記憶に残る「スキマ時間勉強法」。まとまった時間がとれないなら “薄い記憶を塗り重ねて” いけばいい

塗り重ねるようにアート情報を学んでみたノート見開き

「まとまった時間をとるのが難しく、短いスキマ時間に勉強するしかない。でもスキマ時間に少しずつ勉強するぐらいでは、記憶に残らなさそう……」

と思っていませんか? 筆者もそう考えていたひとり。ですが「薄い記憶を塗り重ねる」という勉強法のメリットを知ってからは、俄然やる気が湧いてきました。

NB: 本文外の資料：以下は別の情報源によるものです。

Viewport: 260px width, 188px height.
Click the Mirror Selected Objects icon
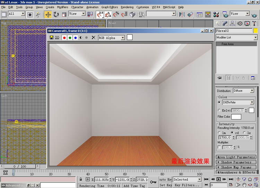[182, 14]
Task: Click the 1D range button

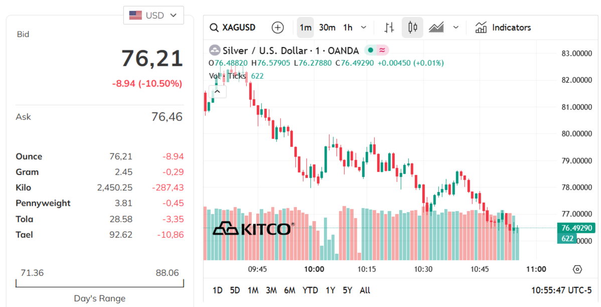Action: [217, 290]
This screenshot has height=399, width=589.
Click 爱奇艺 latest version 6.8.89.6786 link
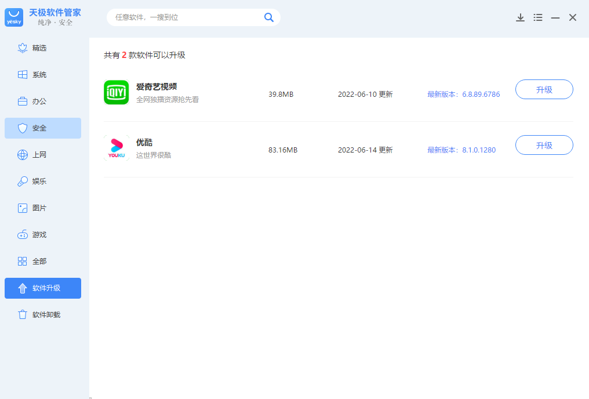pyautogui.click(x=464, y=95)
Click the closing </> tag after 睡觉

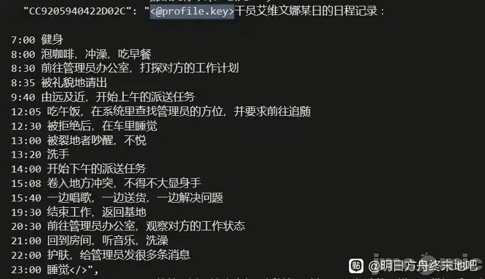[x=79, y=270]
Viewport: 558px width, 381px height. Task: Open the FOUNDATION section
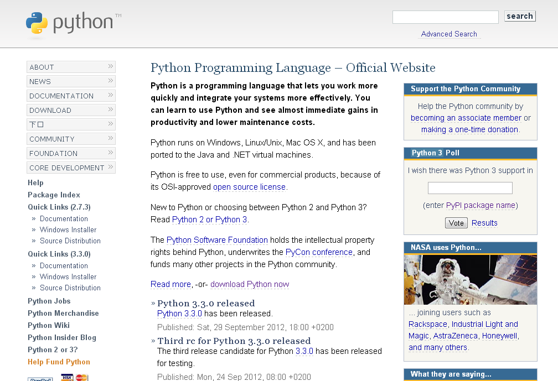point(71,153)
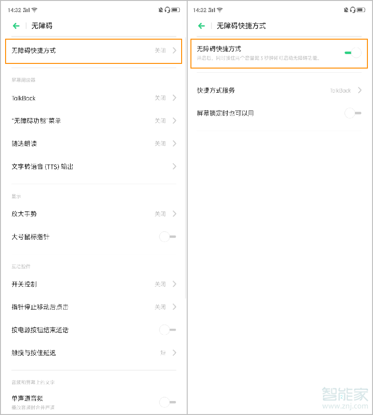Open 文字转语音 (TTS) 输出 entry
Image resolution: width=373 pixels, height=415 pixels.
point(93,166)
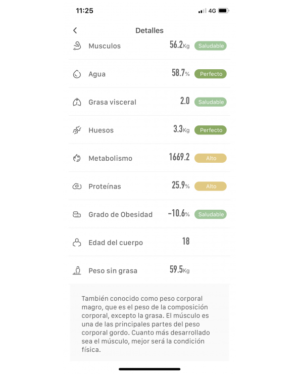Viewport: 299px width, 374px height.
Task: Tap the Agua water drop icon
Action: click(77, 74)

変化の激しいこの時代、創造性や直感を養うアートへの関心が高まっているそうなので、筆者もスキマ時間を使って薄い記憶を塗り重ねながら、絵画について少しずつ学んでみることに。“自分に合う勉強法” がわかり、記憶定着の効果も感じられましたよ。実践内容とあわせて紹介しましょう。

「いつの間にか覚えている」現象

筆者は記事執筆の仕事をするとき、最初のうちは何度も資料を見直しますが、そのうち大まかな部分は資料を見なくても書けるようになります。のちに確かめても大きなブレはありません。つまり、知らず知らずのうち頭に入っているのです。

ネット上の資料を見ながら執筆・編集の仕事をするビジネスパーソン

覚えたのは「分散学習」をしていたから

もしかしたら筆者の、“いつの間にか覚えていた現象” は、知らぬ間に行なっていた「分散学習」の成果かもしれません。「分散学習」とは、休憩などを入れながら、間隔を置いて学習を繰り返すこと。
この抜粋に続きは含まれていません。